**Dataset excerpts:**
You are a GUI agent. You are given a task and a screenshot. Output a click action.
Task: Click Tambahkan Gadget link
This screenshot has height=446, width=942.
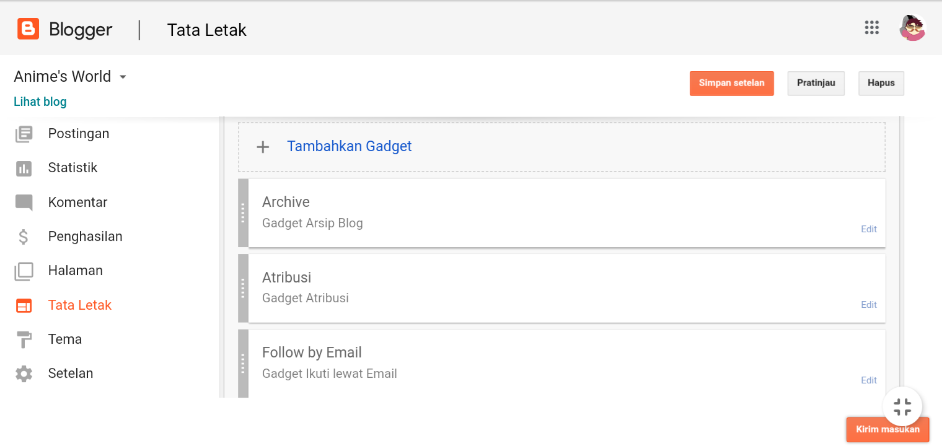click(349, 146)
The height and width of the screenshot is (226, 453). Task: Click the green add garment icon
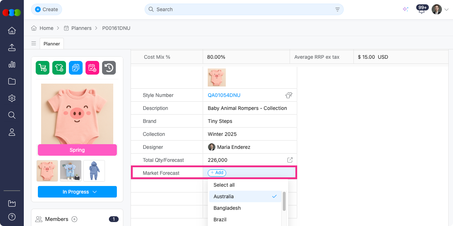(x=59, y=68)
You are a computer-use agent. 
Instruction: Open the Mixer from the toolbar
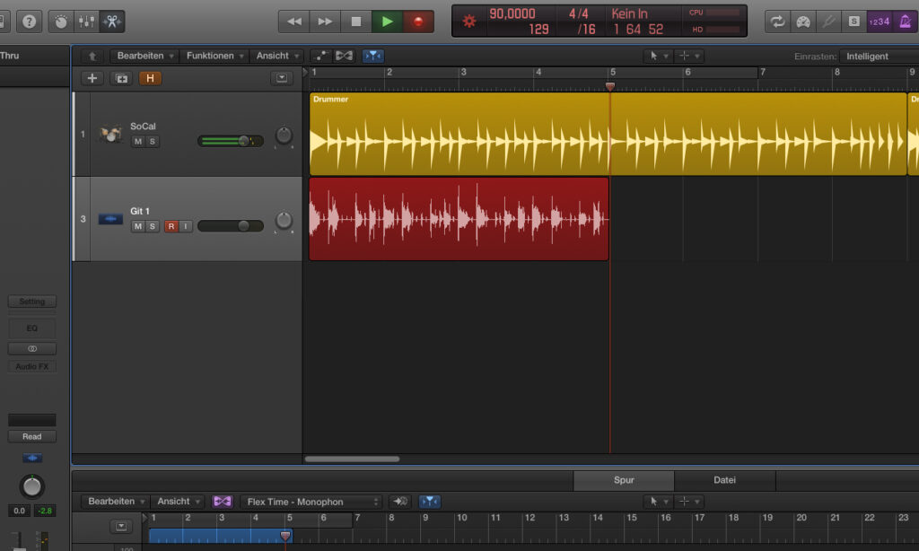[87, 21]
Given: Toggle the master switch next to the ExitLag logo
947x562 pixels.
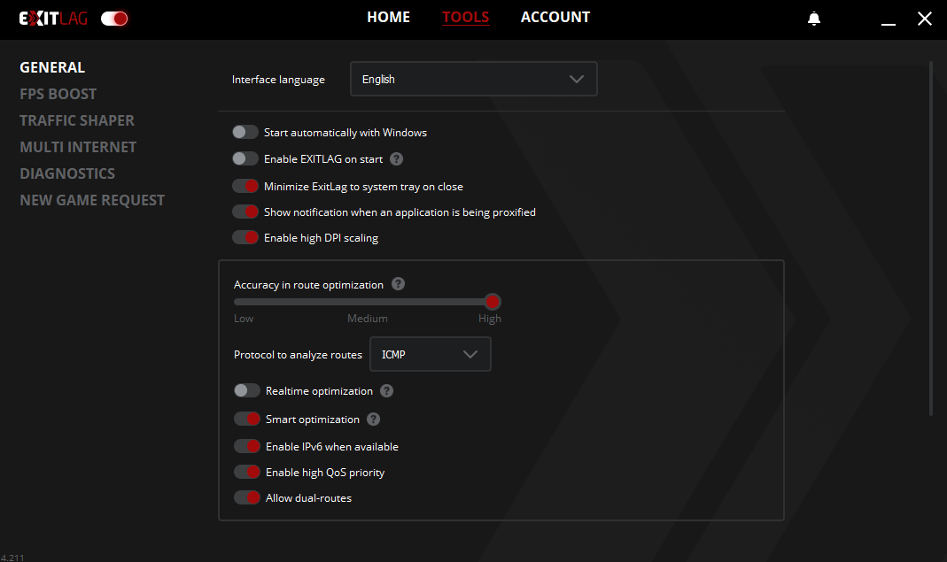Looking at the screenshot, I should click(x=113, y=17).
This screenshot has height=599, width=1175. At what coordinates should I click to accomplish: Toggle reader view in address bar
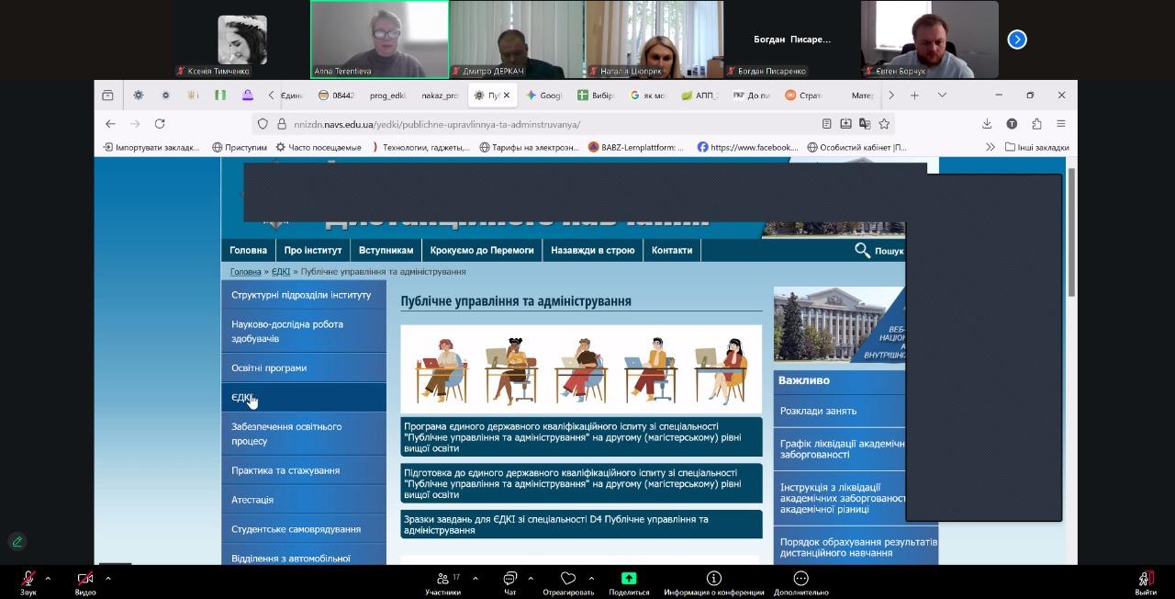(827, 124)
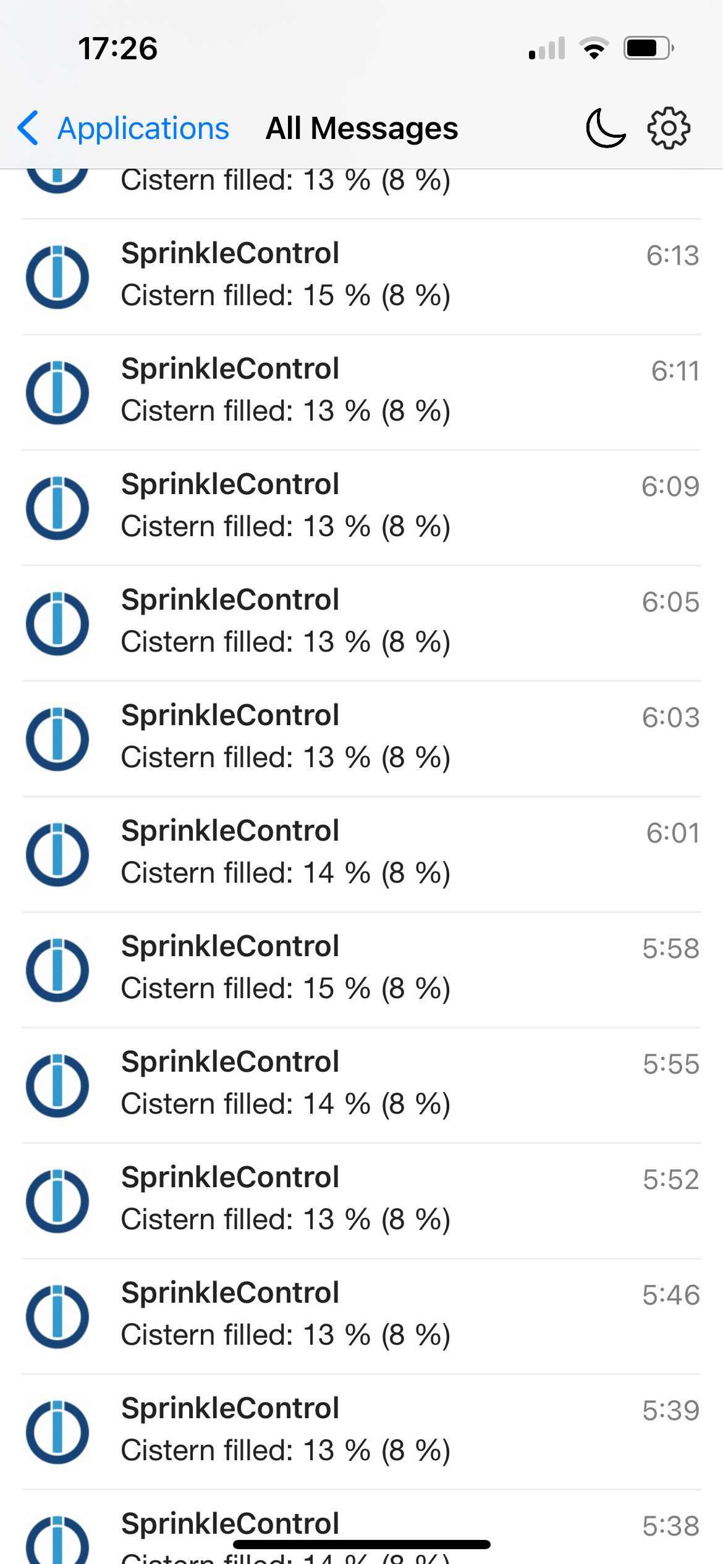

**Aim:**
Copy out every line of the items above word for word, leaving out the pictures.

**Correct output:**
You are a GUI agent. You are given a task and a screenshot. Output a click action.
Task: Click Tambahkan Gadget link
This screenshot has height=446, width=942.
click(349, 146)
The height and width of the screenshot is (226, 453). Task: Click the green add garment icon
(x=59, y=68)
You are a computer-use agent. 
Instruction: Open the Mixer from the toolbar
[87, 21]
Given: Toggle the master switch next to the ExitLag logo
947x562 pixels.
Looking at the screenshot, I should click(x=113, y=17).
This screenshot has height=599, width=1175. At what coordinates should I click to accomplish: Toggle reader view in address bar
(827, 124)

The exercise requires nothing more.